China says Conditions Ripe to Liberalise Interest Rates
The head of China’s central bank said conditions are ripe for Beijing to liberalise interest rates, which would boost domestic consumption as the nation’s exports are hit by weaker overseas demand.
Beijing has cut the nation’s growth target for 2012 as its export-driven economy slows, and a key policy focus this year will be on expanding demand at home.
In an article published in China Finance ‒ a magazine backed by the People’s Bank of China ‒ Zhou Xiaochuan said “the conditions to further push forward with interest rate liberalisation are basically there.”
“The central bank will…continue to actively push for this,” he wrote in the magazine, which was distributed to readers on Tuesday.
China’s central bank currently sets interest rates ‒ which banks have to adhere to ‒ but policymakers control the way they can channel and allocate capital.

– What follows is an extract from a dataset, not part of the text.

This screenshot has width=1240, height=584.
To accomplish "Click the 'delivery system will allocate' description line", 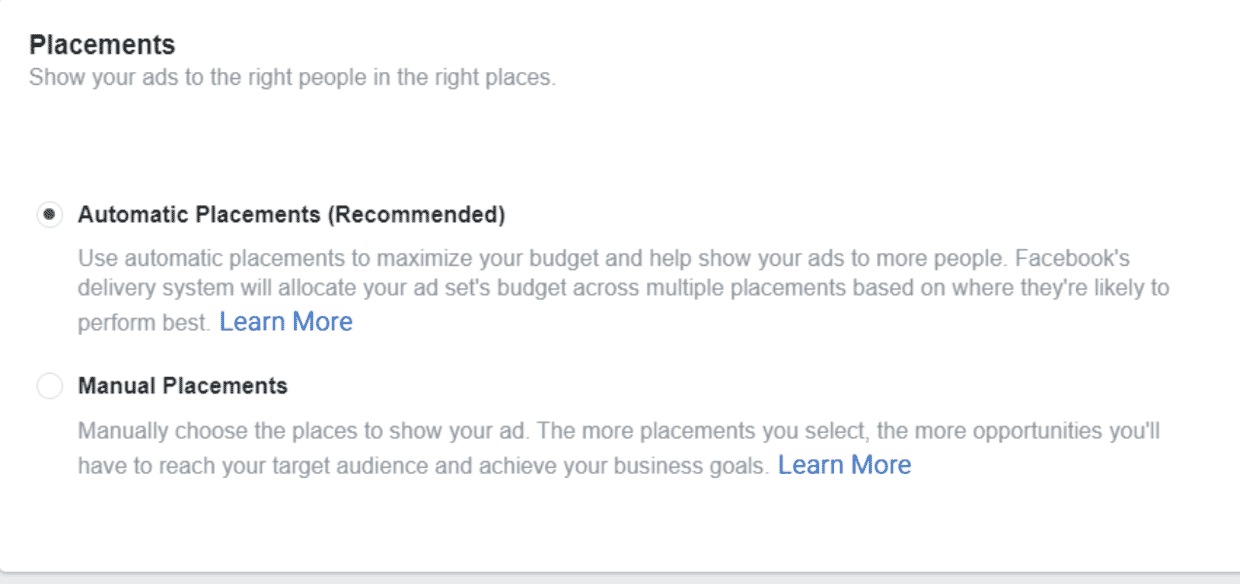I will click(x=624, y=289).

Analysts say this has led to imbalances in the economy, with savers getting small returns on deposits and corporate entities able to borrow at low rates and invest in projects they might not otherwise have engaged in.
The interest rate regime “artificially suppresses consumption and artificially boosts production. If you want to boost consumption, you should reverse that,” said Patrick Chovanec, a professor at Tsinghua University.
Liberalising the rate regime would also boost competition between banks.
China’s economy has slowed because of falling demand in debt-wracked Europe and the United States. Last month, the country saw its biggest trade deficit since records began, while manufacturing activity is plodding.
Economic growth hit 9.2 per cent last year, slowing from a blistering 10.4 per cent in 2010, as global turbulence and efforts to tame high inflation put the brakes on growth.
Earlier this month, Chinese Premier Wen Jiabao cut the country’s growth target for 2012 to 7.5 per cent, down from an 8-per cent target last year.
In the article, Zhou also reiterated that China would further open up domestic financial markets and enhance the flexibility of its yuan currency exchange rate ‒ a key sticking point with Beijing’s major trading partners.